» **PROVIDED RECORDS**
━━━
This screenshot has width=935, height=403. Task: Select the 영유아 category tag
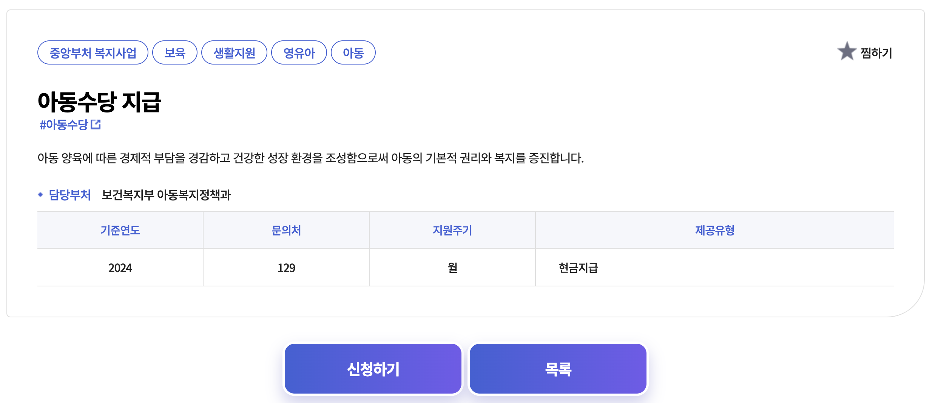(299, 52)
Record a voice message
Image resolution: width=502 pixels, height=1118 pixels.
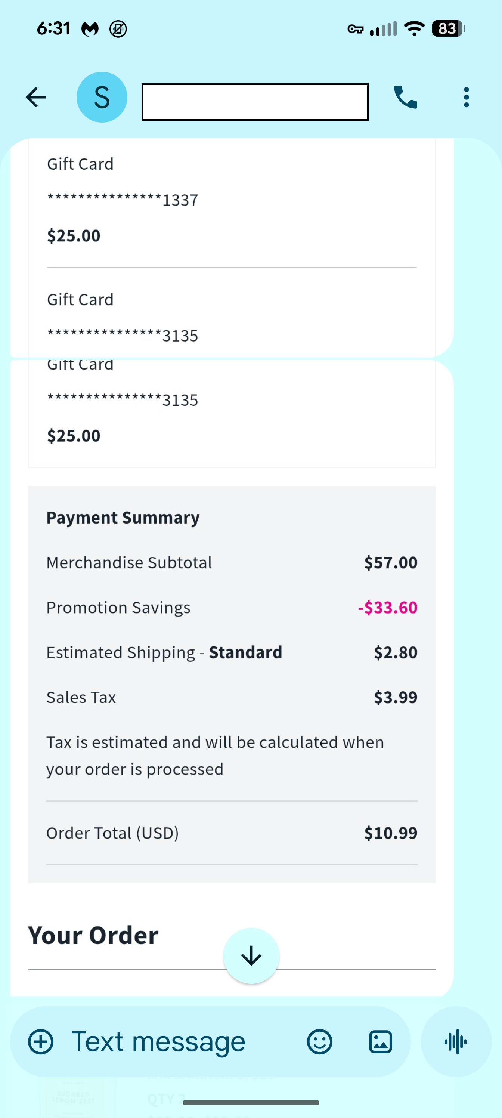coord(456,1042)
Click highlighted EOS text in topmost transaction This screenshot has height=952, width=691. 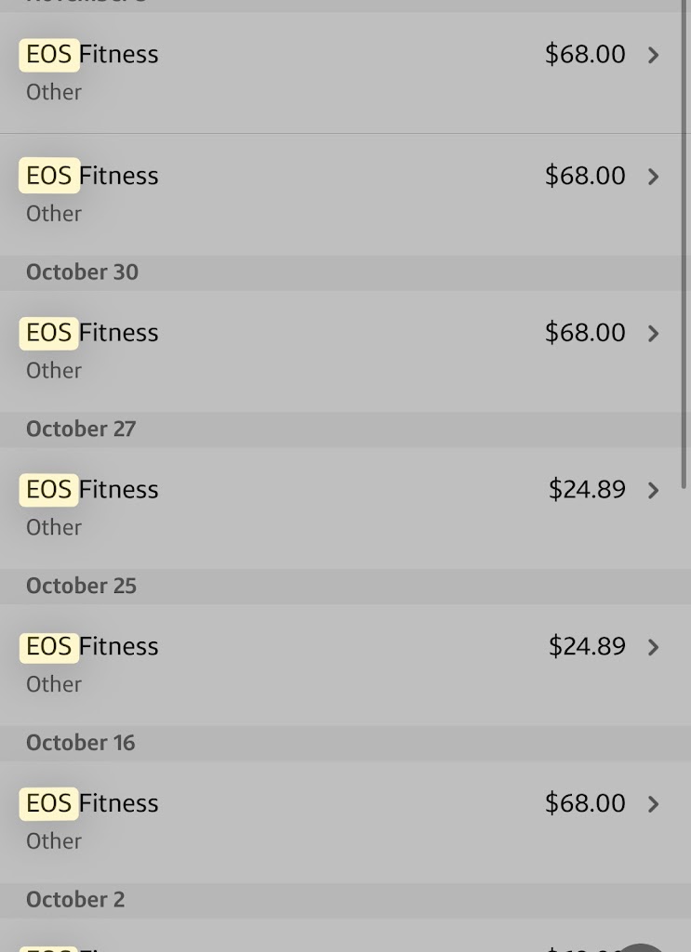tap(49, 55)
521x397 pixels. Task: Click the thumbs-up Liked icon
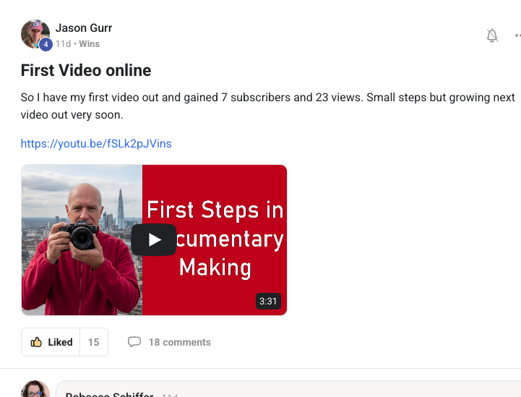coord(36,342)
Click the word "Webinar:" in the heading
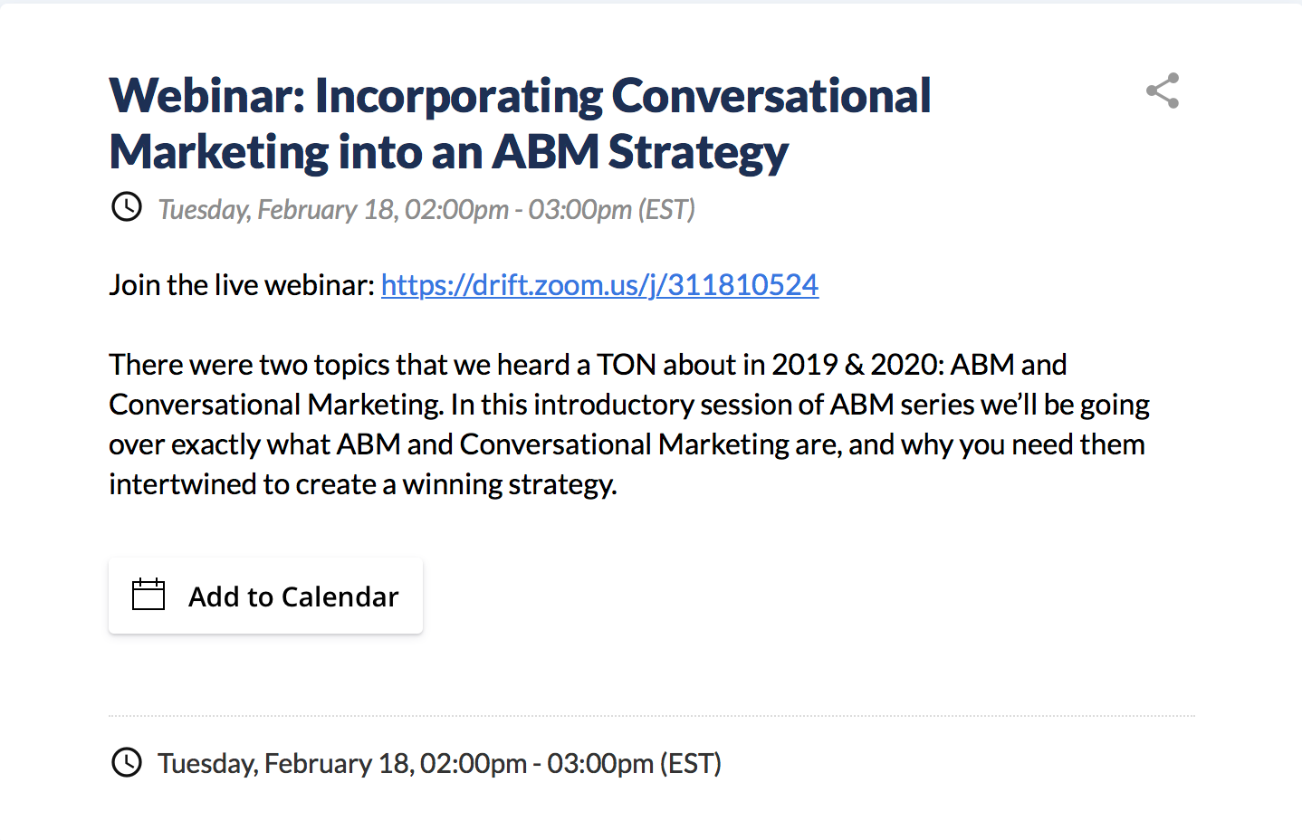 coord(207,96)
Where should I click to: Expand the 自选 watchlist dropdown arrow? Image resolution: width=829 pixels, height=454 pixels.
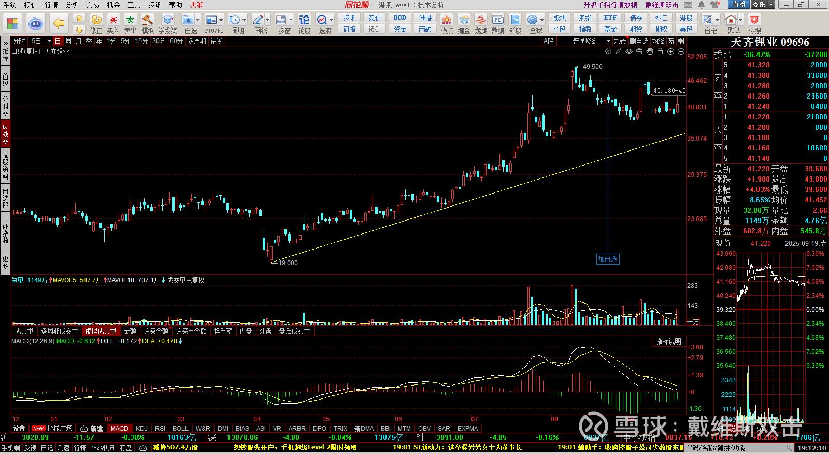click(198, 20)
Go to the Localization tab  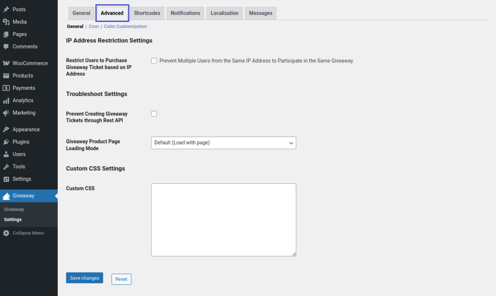(x=225, y=13)
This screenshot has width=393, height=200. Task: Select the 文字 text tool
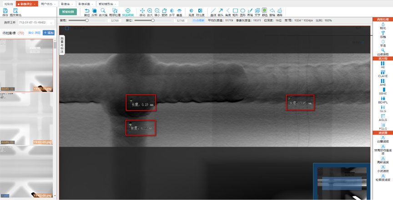tap(257, 11)
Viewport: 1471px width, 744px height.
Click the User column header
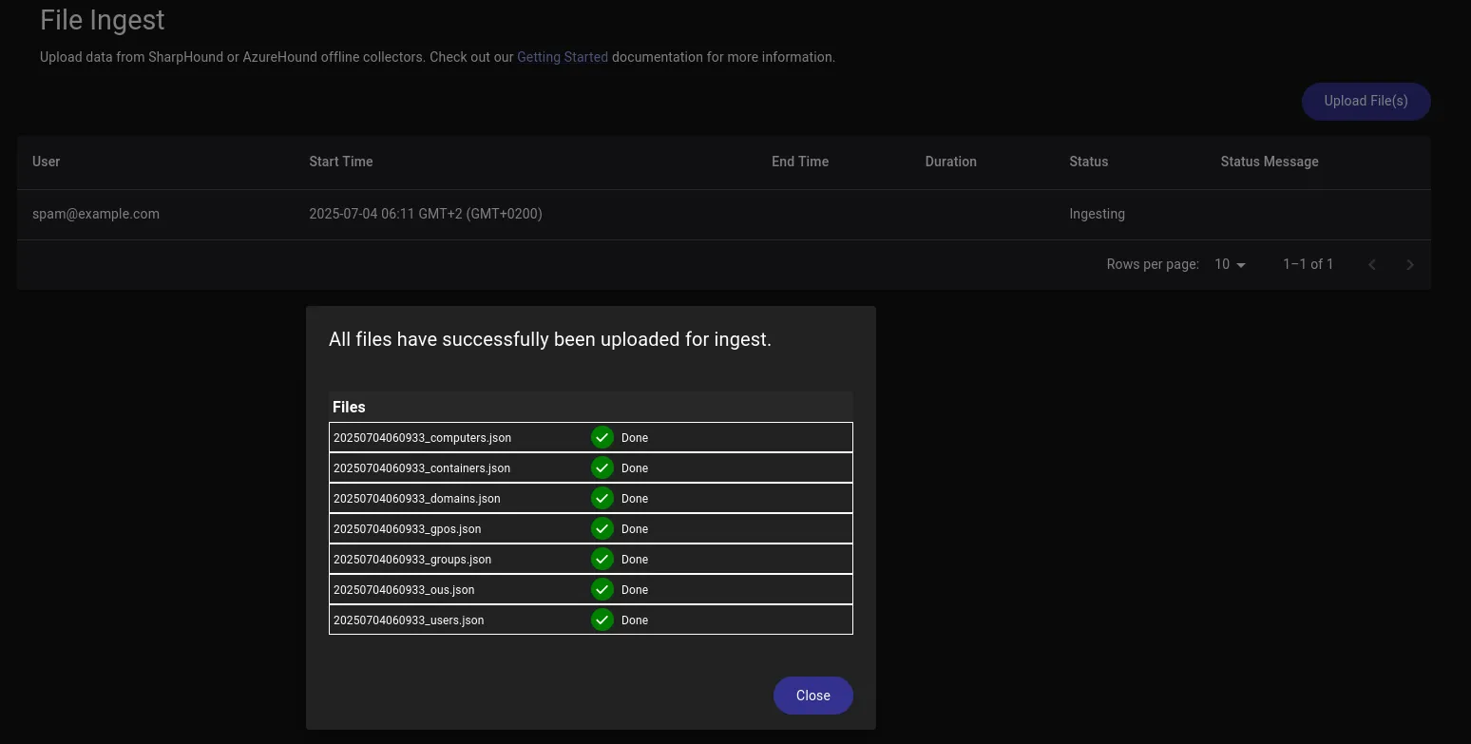[46, 162]
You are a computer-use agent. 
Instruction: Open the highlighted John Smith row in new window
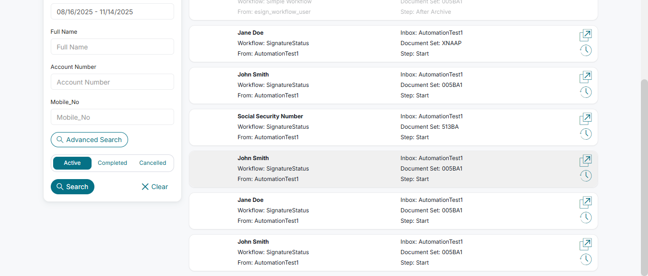pos(585,161)
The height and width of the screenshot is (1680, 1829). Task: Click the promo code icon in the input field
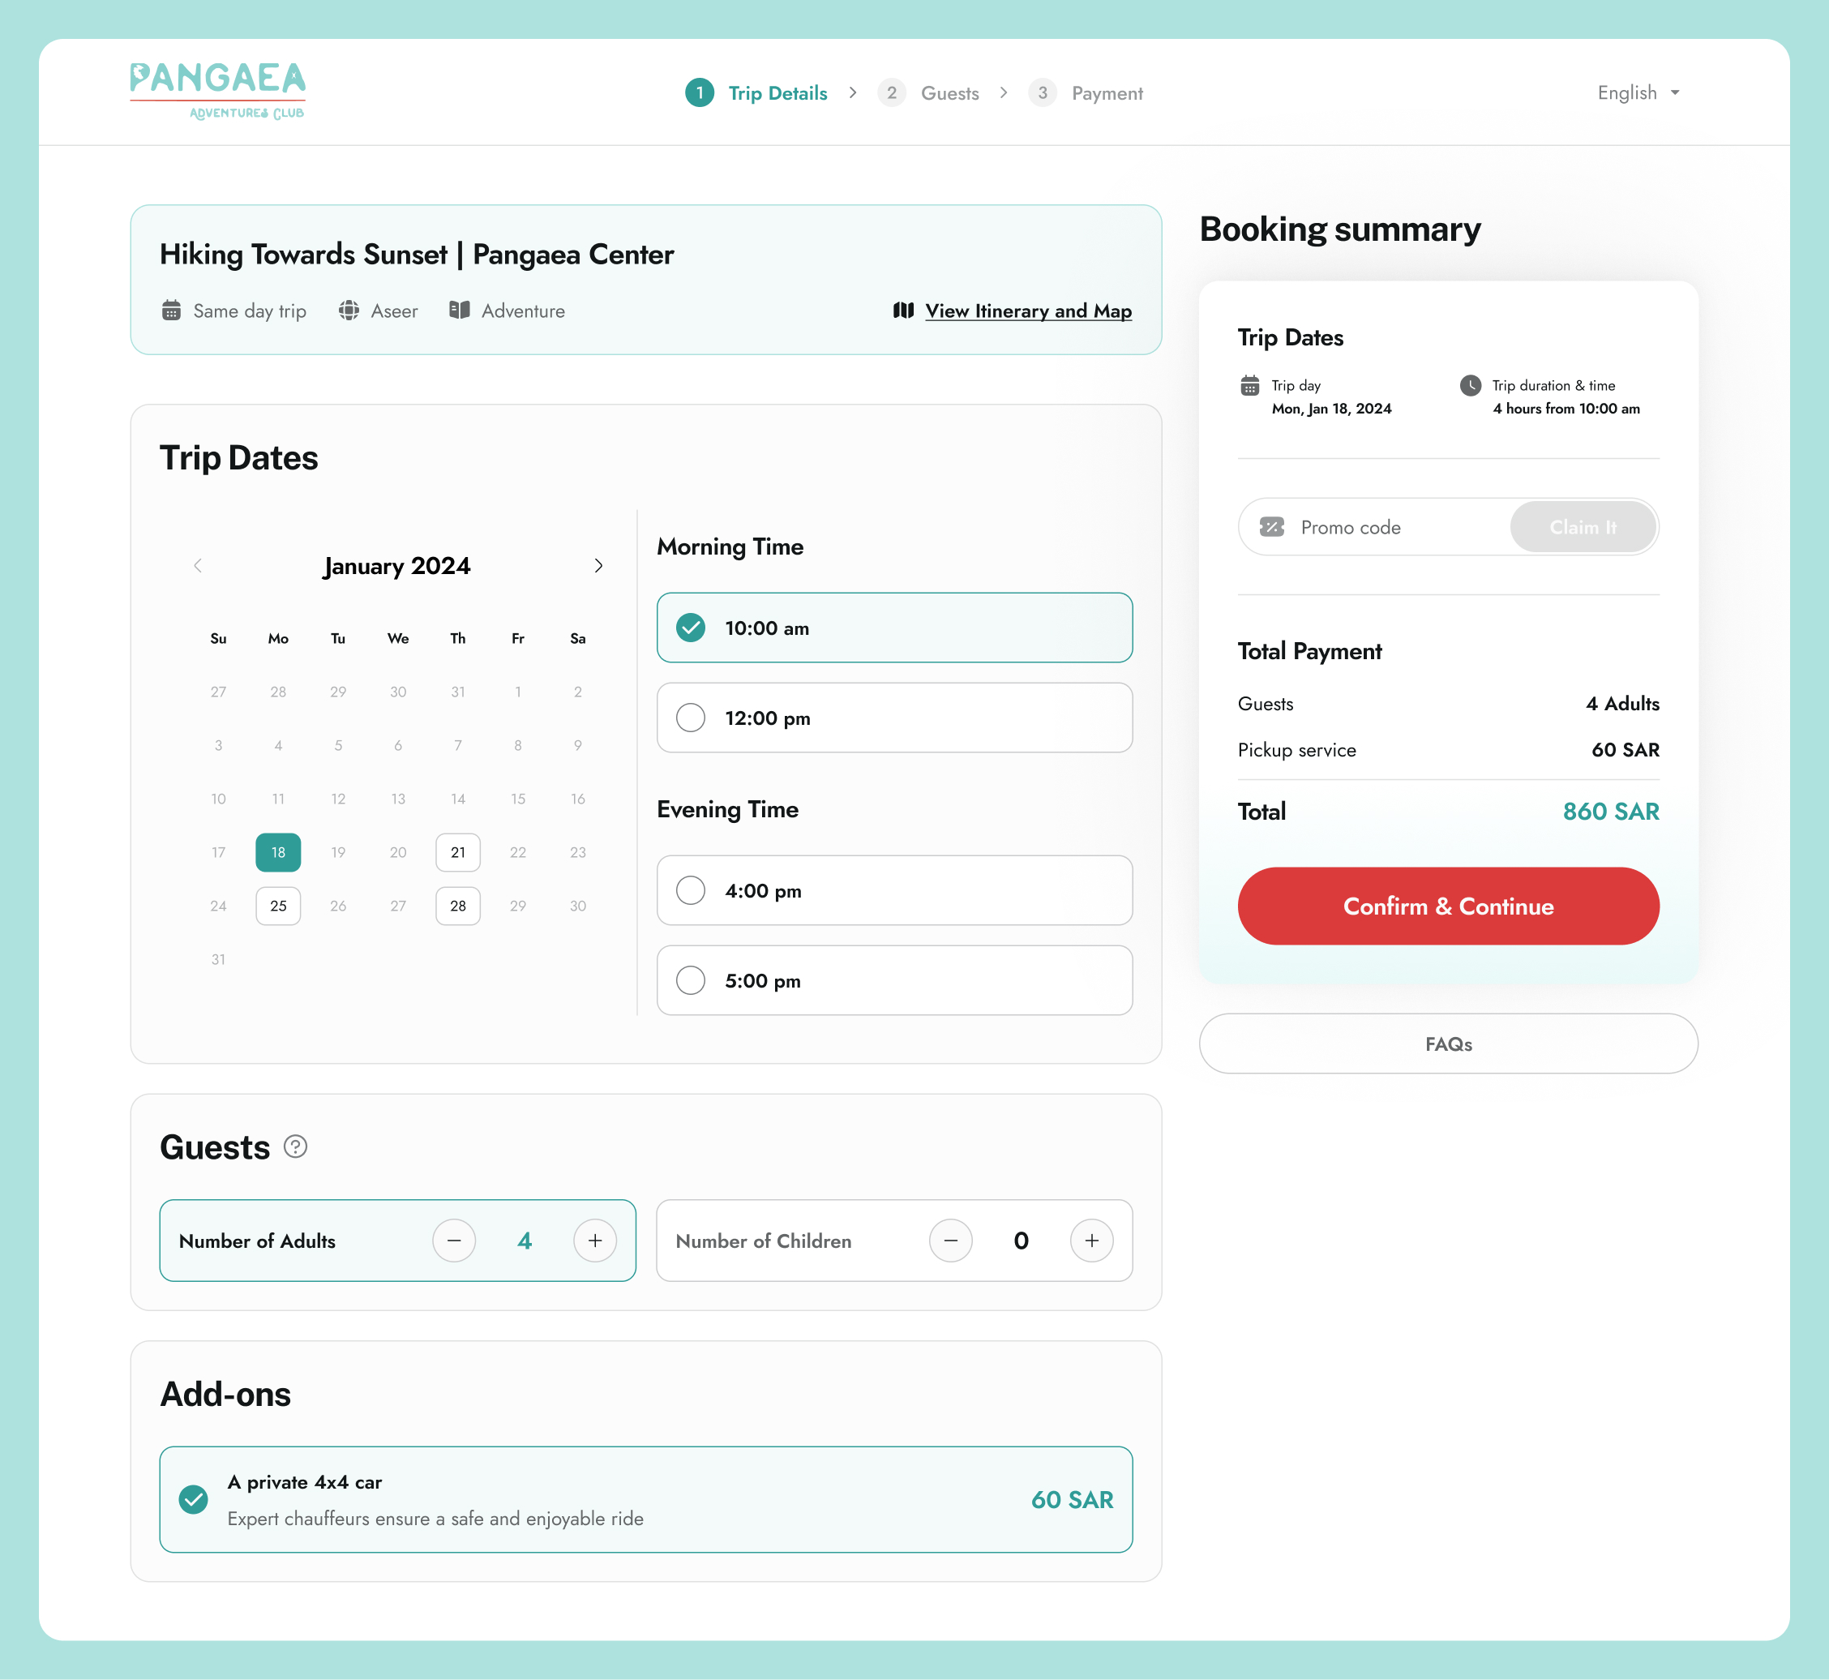[1270, 526]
━━━
» **WHAT NEEDS TO BE DONE**
Every line from the one containing "This screenshot has width=393, height=200." through the last line of the data is to be retyped exactly, with nothing added and no pictures included.

» **RESULT FOR THIS EXERCISE**
This screenshot has width=393, height=200. Task: Select the 文字 text tool
tap(257, 11)
Viewport: 1471px width, 744px height.
Click the User column header
[46, 162]
You are a computer-use agent. 
Instruction: Open the highlighted John Smith row in new window
pos(585,161)
The height and width of the screenshot is (1680, 1829). Task: Click the promo code icon in the input field
[1270, 526]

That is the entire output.